Task prompt: Reproduce the entire cryonics mailing-list message below word for word.

Provided passage:
──────

X-Message-Number: 29275
Date: Thu, 08 Mar 2007 13:15:38 -0500
From: Keith Henson <>
Subject: Several replies

At 10:00 AM 3/8/2007 +0000, Shannon Vyff wrote:

>So my bubbly red headed eldest daughter, Avianna,
>proudly headed to her Texas elementary school today
>with a very awesome shirt.  The black shoulders, with
>white body, kind of a 70's sport style, with blue
>words on the front saying 'Cryonics Is Very Cool'.
>She told me she's explained to kids that cryonics is
>not cryogenics-before, and she can't wait to get into
>discussions over her shirt.

I used to have a button (lost in the moves probably) that said "

Cryonicists
stay stiff
longer."

That's probably a bit much for an elementary school.  :-)

snip

Kennita Watson wrote:

snip

>Charles would certainly not be the first person who
>comes off differently in person than in email.

I have commented about this for at least a decade (though--best I can 
remember--never about Charles).

>Seems
>somebody somewhere must have gotten a master's thesis
>out of this by now....

If someone *did* want to investigate it, doing fMRI studies on people who 
display similar vs highly divergent personalities in written vs in person 
would be the way to go.  I expect you would see areas of high activity in 
different brain locations for similar verbal/written tasks in the divergent 
ones.

Jeff Davis wrote:

snip

>Now to the matter of the "millions of cryonics customers hiding in plain 
>sight".
>
>Third person sales.  To those about to lose a loved one.  The set of
>all such people.

──────

Information given:
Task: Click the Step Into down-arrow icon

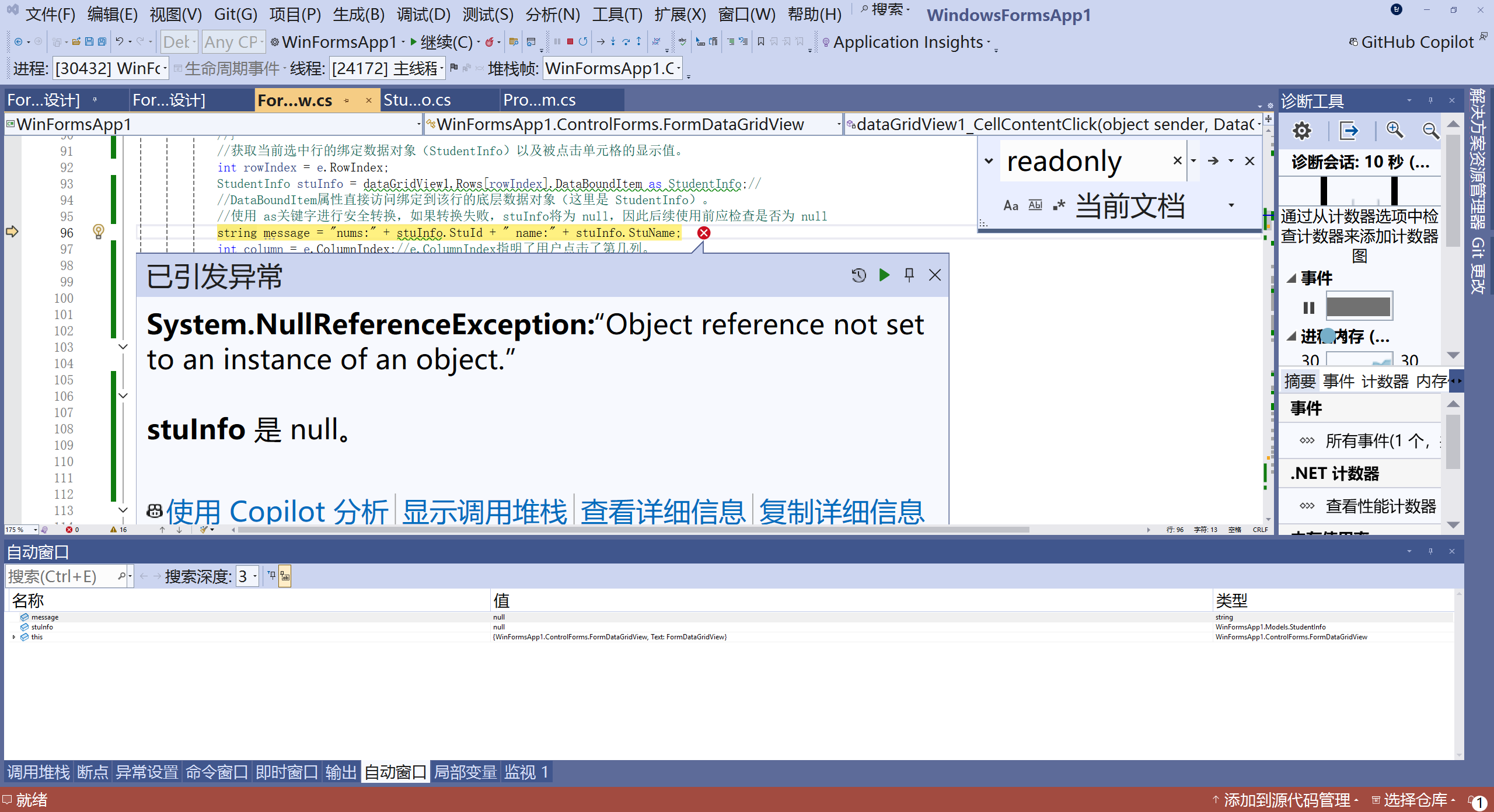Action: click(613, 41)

──────

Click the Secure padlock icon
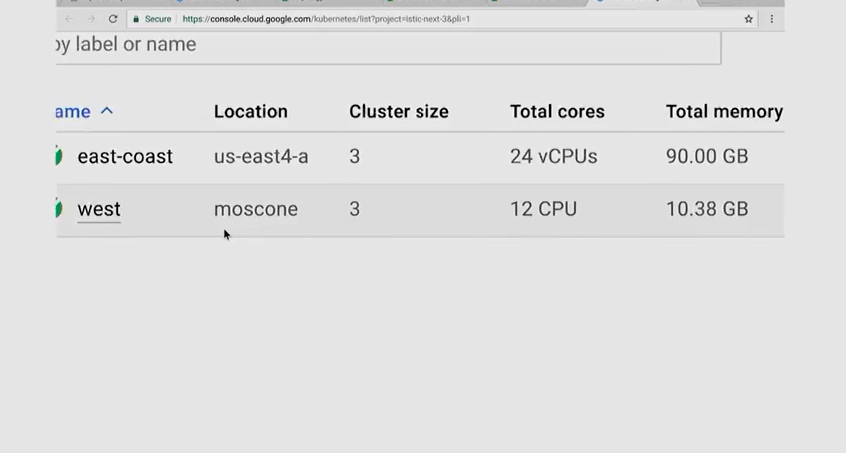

──────

Complete output:
X-Message-Number: 29275
Date: Thu, 08 Mar 2007 13:15:38 -0500
From: Keith Henson <>
Subject: Several replies

At 10:00 AM 3/8/2007 +0000, Shannon Vyff wrote:

>So my bubbly red headed eldest daughter, Avianna,
>proudly headed to her Texas elementary school today
>with a very awesome shirt.  The black shoulders, with
>white body, kind of a 70's sport style, with blue
>words on the front saying 'Cryonics Is Very Cool'.
>She told me she's explained to kids that cryonics is
>not cryogenics-before, and she can't wait to get into
>discussions over her shirt.

I used to have a button (lost in the moves probably) that said "

Cryonicists
stay stiff
longer."

That's probably a bit much for an elementary school.  :-)

snip

Kennita Watson wrote:

snip

>Charles would certainly not be the first person who
>comes off differently in person than in email.

I have commented about this for at least a decade (though--best I can 
remember--never about Charles).

>Seems
>somebody somewhere must have gotten a master's thesis
>out of this by now....

If someone *did* want to investigate it, doing fMRI studies on people who 
display similar vs highly divergent personalities in written vs in person 
would be the way to go.  I expect you would see areas of high activity in 
different brain locations for similar verbal/written tasks in the divergent 
ones.

Jeff Davis wrote:

snip

>Now to the matter of the "millions of cryonics customers hiding in plain 
>sight".
>
>Third person sales.  To those about to lose a loved one.  The set of
>all such people.